Records for the task:
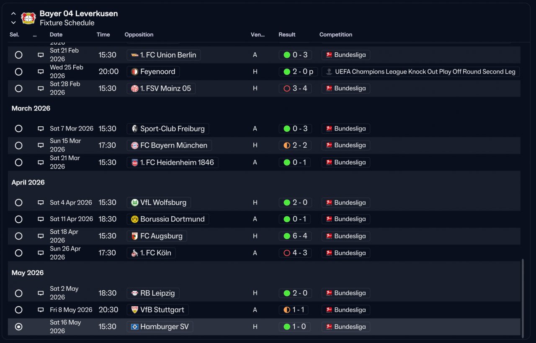Select the radio button for 1. FC Köln fixture
The height and width of the screenshot is (343, 536).
[18, 253]
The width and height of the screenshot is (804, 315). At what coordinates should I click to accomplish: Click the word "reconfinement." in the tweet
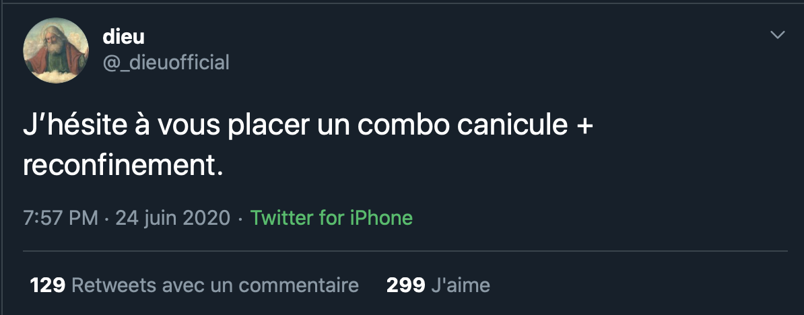pyautogui.click(x=123, y=166)
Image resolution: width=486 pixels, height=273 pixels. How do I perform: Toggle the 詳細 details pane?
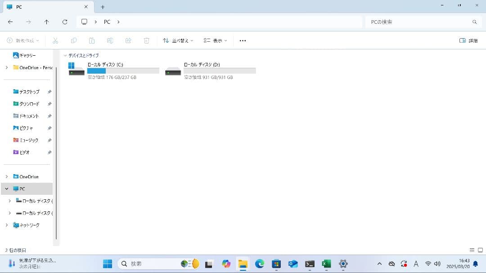tap(468, 40)
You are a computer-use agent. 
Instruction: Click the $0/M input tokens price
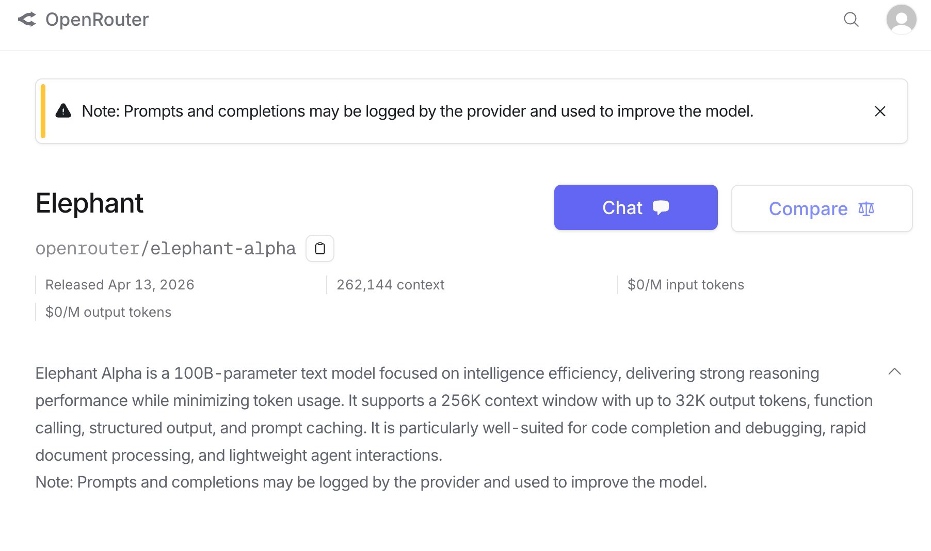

Required action: Pictures excluded, return exactly the lines from the one with "The width and" through the final line of the entries above, both included.

Answer to this problem:
The width and height of the screenshot is (804, 315). At what coordinates should I click to accomplish: Click the word "reconfinement." in the tweet
pyautogui.click(x=123, y=166)
Image resolution: width=486 pixels, height=273 pixels. How do I perform: Toggle the 詳細 details pane?
tap(468, 40)
You are a computer-use agent. 
Instruction: Click the $0/M input tokens price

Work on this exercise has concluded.